Fact Check

The Fall of Barack Obama - Mortimer Zuckerman

Mortimer Zuckerman penned 'The Fall of Barack Obama,' an editorial critical of President Obama?

Published March 3, 2010

Claim:

Claim:   U.S. News & World Report editor-in-chief Mortimer Zuckerman penned "The Fall of Barack Obama," an editorial critical of President Obama.


MIXED ATTRIBUTION


Example:   [Collected via e-mail, March 2010]


"The Fall of Barack Obama"

Very accurate in its context, Consider who made the remarks, Mort Zuckerman is no right wing loon.

This is an article written by the editor in chief of the U.S. News & World Report. It certainly expresses my feelings and hopefully those of a majority of Americans. It is rather long but extremely well written and well worth the time it takes to read. I may actually think about reading this magazine again.

Now that the media is beginning to concede the facts, maybe the rest of the media will follow suit. Obviously the bloom is off the rose!
 


In an Editorial the Editor in Chief of U. S. News & World Report, Mortimer Zuckerman, had this to say:

"Obama's ability to connect with voters is what launched him. But what has surprised me is how he has failed to connect with the voters since he's been in office. He's had so much overexposure.

You have to be selective. He was doing five Sunday shows. How many press conferences? And now people stop listening to him. He's lost his audience. He has not rallied public opinion.. He has plunged in the polls more than any other public figure since we've been using polls. He's done everything wrong. Well, not everything, but the major things. I don't consider it a triumph. I consider it a disaster." And that's what his friends are saying about him.

[Rest of article here.]


 

Origins:   The above-referenced editorial, entitled "The Fall of Barack Obama," is (due to some bad formatting) being circulated as an opinion piece written by Mortimer Zuckerman, the editor-in-chief of U.S. News & World Report — an authorship that some might be consider to be a telling political sign, as the editorial is highly critical of President Barack Obama, yet Zuckerman (one of America's

wealthiest individuals) has in the past made political donations that have gone primarily to Democratic candidates.
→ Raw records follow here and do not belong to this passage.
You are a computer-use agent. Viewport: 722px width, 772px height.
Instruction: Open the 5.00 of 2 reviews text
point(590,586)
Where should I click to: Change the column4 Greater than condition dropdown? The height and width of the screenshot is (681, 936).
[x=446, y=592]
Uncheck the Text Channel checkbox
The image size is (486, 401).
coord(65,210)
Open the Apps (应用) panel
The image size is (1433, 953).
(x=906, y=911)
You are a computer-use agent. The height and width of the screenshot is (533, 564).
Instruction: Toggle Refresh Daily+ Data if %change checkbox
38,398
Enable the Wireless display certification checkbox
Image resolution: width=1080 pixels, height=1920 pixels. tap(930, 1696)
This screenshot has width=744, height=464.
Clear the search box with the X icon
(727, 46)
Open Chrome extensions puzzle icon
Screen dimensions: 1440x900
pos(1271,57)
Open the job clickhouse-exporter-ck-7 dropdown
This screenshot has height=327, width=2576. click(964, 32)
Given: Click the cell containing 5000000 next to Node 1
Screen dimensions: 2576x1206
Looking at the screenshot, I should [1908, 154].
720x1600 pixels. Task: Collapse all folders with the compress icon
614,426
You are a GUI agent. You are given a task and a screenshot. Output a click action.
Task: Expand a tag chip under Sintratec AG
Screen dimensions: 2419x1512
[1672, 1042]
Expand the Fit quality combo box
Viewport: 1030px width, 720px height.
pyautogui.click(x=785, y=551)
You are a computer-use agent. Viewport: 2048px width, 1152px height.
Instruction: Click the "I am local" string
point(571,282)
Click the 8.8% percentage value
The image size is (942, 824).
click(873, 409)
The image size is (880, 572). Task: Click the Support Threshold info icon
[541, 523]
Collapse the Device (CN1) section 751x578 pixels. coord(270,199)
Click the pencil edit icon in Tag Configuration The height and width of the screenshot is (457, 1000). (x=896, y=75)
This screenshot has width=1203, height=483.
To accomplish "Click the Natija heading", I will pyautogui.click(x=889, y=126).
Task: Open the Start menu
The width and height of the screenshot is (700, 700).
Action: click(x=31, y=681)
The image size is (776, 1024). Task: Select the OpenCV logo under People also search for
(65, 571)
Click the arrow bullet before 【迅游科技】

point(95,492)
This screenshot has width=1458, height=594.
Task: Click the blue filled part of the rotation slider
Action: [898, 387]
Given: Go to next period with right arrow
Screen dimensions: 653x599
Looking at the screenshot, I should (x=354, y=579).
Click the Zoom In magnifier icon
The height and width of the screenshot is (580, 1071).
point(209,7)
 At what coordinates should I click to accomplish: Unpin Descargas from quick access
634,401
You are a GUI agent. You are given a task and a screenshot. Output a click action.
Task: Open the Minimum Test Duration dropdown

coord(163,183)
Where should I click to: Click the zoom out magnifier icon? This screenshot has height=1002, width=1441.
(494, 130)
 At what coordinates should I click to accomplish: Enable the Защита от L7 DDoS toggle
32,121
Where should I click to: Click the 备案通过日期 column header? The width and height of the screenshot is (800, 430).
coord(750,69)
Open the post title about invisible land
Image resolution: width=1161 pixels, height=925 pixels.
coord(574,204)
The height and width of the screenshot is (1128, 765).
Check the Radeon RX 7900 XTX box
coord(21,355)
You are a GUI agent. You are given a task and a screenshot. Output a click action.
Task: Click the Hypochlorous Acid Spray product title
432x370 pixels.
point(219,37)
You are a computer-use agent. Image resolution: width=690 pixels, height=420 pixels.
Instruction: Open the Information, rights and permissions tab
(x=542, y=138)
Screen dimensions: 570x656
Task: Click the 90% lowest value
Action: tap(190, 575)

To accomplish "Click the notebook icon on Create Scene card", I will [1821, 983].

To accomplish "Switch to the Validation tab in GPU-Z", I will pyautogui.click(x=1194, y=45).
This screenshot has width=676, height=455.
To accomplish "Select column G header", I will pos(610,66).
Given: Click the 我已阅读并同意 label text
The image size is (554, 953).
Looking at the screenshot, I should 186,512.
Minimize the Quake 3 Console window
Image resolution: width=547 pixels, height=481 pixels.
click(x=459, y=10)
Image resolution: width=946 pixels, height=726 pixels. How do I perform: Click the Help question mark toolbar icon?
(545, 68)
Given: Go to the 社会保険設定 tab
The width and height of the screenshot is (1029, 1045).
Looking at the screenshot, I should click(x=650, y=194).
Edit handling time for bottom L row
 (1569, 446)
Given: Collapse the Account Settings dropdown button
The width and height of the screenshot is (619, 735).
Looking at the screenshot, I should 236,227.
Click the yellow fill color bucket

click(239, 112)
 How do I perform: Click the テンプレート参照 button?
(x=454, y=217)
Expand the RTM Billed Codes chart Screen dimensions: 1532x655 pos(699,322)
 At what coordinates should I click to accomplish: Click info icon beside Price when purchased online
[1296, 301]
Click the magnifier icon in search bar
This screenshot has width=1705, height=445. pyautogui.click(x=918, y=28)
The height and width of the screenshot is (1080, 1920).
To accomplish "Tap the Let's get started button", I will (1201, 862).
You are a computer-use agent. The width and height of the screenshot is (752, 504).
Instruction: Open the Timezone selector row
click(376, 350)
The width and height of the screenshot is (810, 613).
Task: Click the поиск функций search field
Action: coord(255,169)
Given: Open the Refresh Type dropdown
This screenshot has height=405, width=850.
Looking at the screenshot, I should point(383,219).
Actually, however, this editorial was penned by Paul Hollrah, a political columnist, and was published on the Red County web site on 2 February 2010. The confusion of authorship came about because the opening paragraph of Mr. Hollrah's editorial consists mainly of a quote attributed to
a 20 January 2010 editorial by Mortimer Zuckerman, while all of the remaining text is Hollrah's own words. A missing attribution, some confusing formatting, and introductory comments added by others have created the mistaken impression that the entire piece was written by Zuckerman, but the U.S. News & World Report editor-in-chief is merely quoted in the first paragraph.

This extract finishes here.